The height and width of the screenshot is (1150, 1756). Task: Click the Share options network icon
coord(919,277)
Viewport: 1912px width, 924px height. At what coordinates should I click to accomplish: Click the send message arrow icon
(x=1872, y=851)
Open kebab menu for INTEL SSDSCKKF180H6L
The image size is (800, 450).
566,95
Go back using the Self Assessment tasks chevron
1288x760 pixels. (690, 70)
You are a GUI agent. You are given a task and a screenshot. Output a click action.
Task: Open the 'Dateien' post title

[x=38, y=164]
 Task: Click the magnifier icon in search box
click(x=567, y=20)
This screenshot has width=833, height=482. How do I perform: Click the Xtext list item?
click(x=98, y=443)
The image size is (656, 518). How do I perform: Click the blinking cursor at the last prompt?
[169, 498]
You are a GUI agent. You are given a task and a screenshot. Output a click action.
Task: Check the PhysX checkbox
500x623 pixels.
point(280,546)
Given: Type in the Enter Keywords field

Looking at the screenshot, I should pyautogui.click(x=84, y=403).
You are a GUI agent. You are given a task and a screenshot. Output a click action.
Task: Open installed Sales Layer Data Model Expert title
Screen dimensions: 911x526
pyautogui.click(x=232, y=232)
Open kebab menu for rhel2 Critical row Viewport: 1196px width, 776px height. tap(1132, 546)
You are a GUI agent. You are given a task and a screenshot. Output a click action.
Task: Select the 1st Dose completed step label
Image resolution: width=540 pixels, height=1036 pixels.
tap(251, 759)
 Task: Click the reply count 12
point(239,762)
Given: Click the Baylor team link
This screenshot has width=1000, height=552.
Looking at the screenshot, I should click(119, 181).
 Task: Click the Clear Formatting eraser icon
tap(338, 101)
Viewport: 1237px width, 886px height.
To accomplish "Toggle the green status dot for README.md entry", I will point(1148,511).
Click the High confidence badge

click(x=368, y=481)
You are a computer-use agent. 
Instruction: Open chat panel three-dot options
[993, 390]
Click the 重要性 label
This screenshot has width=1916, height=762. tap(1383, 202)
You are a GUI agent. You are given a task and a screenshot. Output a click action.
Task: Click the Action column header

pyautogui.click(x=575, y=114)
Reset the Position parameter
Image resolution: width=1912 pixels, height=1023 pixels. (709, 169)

---------------

**What to do:** The reply must consist solely of the lines from the one containing "Task: Select the" through the last line of the data, reproduced exactly.

**Answer space:**
Task: Select the 1st Dose completed step label
Image resolution: width=540 pixels, height=1036 pixels.
tap(251, 759)
 Task: Click the reply count 12
point(239,762)
Given: Click the Baylor team link
This screenshot has width=1000, height=552.
Looking at the screenshot, I should click(119, 181).
 Task: Click the Clear Formatting eraser icon
tap(338, 101)
Viewport: 1237px width, 886px height.
To accomplish "Toggle the green status dot for README.md entry", I will point(1148,511).
Click the High confidence badge

click(x=368, y=481)
You are a computer-use agent. 
Instruction: Open chat panel three-dot options
[993, 390]
Click the 重要性 label
This screenshot has width=1916, height=762. tap(1383, 202)
You are a GUI agent. You are given a task and a screenshot. Output a click action.
Task: Click the Action column header

pyautogui.click(x=575, y=114)
Reset the Position parameter
Image resolution: width=1912 pixels, height=1023 pixels. (709, 169)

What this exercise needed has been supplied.